I’ve always had some bad luck. Sometimes so many bad things happened to me that it started to feel ridiculous and I would start laughing.
I had started a post that was supposed to be an example of that. It went into detail over how many bad and ridiculous things happened to me on Friday, but was going to end with me explaining how that I just gave up and started laughing by the time that I got to the end of my day. The post was going to go live today, and included the ridiculously bad luck I had at the DMV on Friday.
But then something bad happened that was too serious for me to really be able to do that. To some of you, this might seem ridiculous that I’m so affected over this, but that’s really your issue and not mine.
I found out yesterday that my beloved dog, Gus, has cancer.
This five-year-old Berner has been with me through so much.

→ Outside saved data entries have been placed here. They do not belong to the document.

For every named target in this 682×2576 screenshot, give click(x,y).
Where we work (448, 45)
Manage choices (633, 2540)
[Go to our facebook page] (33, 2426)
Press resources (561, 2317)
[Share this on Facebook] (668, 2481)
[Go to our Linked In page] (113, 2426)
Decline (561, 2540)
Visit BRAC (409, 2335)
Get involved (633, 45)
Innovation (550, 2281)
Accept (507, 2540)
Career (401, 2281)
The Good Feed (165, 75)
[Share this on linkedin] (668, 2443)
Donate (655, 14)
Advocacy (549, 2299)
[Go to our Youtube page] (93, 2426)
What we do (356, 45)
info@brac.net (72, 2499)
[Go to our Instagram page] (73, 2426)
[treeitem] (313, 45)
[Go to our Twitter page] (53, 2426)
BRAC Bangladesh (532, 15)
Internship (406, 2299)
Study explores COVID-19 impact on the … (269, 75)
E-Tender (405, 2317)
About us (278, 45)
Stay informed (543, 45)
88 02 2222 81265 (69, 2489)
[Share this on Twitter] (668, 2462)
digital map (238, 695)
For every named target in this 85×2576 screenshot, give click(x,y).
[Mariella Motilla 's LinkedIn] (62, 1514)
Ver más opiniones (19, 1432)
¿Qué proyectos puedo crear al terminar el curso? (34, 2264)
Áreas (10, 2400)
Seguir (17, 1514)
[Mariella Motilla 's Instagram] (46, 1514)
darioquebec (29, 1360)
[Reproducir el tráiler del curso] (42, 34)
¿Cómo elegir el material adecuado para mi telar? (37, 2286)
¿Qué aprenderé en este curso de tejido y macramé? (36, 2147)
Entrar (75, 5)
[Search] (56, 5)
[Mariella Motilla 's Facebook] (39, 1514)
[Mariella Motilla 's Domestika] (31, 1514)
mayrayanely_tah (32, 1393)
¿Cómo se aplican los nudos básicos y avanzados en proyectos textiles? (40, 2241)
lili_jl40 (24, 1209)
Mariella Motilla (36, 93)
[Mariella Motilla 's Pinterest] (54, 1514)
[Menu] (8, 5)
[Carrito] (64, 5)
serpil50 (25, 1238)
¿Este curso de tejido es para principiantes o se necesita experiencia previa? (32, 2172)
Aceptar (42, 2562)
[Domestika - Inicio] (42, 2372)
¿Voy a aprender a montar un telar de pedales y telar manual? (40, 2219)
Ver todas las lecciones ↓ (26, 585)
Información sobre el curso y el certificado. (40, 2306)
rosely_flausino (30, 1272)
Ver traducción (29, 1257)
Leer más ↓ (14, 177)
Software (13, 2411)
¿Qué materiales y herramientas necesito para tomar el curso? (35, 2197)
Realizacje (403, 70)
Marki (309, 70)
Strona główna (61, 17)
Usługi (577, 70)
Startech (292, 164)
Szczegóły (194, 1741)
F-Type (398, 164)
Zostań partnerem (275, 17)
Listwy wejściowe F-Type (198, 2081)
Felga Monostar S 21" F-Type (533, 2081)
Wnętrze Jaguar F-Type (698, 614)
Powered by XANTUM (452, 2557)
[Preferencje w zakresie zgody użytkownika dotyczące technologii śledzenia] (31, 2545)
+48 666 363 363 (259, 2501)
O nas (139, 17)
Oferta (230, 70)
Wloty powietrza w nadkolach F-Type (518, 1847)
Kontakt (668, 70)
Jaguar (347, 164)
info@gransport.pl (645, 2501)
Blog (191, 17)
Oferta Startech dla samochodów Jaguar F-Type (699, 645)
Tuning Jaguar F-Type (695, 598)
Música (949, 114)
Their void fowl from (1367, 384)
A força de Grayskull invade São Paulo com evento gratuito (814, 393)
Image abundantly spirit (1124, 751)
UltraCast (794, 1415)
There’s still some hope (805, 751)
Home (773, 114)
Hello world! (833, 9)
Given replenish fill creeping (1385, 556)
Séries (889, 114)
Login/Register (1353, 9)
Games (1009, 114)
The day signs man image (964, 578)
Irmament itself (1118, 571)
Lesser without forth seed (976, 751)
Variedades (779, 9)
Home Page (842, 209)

He was my personal therapy dog through 2 surgeries, my RA diagnosis, the years of trying to get a treatment that worked, and 4 chemo treatments. And now I can’t be there for him in his time of need, because he is in Boston and I’m in Nashville.
Pets mean so much more than you can ever imagine, and Gus is a special one at that. He’s only 5 years old, and it hurts my heart.
We don’t know what kind or how severe the cancer is. We were under the impression that the cyst removed from his back a few weeks ago was not a problem, but apparently that was incorrect. Today he sees a specialist to figure all of this out, and I fervently wish that I was in Boston.